EXERCISE>
Please take the lines from the one holding "Screen dimensions: 644x316" through the one holding "Toggle the Bounding Box display" in the data below and copy them exactly.
*** Block opens ***
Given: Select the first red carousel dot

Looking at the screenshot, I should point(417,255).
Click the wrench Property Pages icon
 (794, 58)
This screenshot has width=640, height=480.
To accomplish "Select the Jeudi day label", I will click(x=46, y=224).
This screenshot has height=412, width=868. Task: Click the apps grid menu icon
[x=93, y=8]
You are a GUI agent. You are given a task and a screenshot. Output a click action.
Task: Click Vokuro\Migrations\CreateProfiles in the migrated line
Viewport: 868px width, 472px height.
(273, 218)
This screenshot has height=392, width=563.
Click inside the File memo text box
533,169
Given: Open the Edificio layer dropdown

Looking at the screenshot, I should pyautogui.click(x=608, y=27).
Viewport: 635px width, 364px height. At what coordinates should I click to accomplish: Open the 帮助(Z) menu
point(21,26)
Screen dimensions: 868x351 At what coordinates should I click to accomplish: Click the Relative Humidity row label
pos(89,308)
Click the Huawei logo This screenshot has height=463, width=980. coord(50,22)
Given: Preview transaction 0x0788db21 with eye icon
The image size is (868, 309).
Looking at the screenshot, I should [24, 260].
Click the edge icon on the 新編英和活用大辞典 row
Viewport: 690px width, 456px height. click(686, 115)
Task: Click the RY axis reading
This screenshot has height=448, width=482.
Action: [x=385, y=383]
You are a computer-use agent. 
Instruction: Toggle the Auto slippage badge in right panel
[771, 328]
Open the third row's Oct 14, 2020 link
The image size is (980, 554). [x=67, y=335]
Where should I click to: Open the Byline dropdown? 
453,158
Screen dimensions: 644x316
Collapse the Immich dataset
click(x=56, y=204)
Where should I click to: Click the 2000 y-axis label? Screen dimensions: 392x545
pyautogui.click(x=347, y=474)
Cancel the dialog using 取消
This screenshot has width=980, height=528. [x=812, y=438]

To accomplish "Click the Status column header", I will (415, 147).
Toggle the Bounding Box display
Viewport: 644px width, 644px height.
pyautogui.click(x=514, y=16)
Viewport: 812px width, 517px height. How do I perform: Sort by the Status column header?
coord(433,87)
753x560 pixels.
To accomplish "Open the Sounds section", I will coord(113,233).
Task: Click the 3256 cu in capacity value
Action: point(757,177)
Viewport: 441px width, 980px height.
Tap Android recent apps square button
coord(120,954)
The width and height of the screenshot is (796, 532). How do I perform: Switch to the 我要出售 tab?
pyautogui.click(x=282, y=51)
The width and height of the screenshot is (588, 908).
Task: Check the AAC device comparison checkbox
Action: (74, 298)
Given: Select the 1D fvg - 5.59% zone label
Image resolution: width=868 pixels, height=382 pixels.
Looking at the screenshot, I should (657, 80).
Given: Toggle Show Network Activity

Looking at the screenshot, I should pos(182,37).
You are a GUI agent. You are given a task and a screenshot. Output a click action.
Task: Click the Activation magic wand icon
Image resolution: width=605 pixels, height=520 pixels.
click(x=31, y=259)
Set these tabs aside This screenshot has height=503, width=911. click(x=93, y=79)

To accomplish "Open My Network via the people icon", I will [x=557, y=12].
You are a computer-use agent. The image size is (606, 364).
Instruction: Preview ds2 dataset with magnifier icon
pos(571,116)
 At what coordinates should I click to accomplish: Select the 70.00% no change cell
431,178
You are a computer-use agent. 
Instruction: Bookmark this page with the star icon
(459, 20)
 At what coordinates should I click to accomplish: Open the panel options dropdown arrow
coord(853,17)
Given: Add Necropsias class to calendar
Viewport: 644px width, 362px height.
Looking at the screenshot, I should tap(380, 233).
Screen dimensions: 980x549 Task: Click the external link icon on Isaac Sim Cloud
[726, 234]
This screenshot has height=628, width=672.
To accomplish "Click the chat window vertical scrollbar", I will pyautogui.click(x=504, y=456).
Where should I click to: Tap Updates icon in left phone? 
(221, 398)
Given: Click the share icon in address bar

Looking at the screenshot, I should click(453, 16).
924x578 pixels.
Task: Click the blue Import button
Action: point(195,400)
*** Block closes ***
TASK RESPONSE>
Screen dimensions: 644x316
Collapse the Immich dataset
click(x=56, y=204)
Where should I click to: Click the 2000 y-axis label? Screen dimensions: 392x545
pyautogui.click(x=347, y=474)
Cancel the dialog using 取消
This screenshot has width=980, height=528. [x=812, y=438]

To accomplish "Click the Status column header", I will (415, 147).
Toggle the Bounding Box display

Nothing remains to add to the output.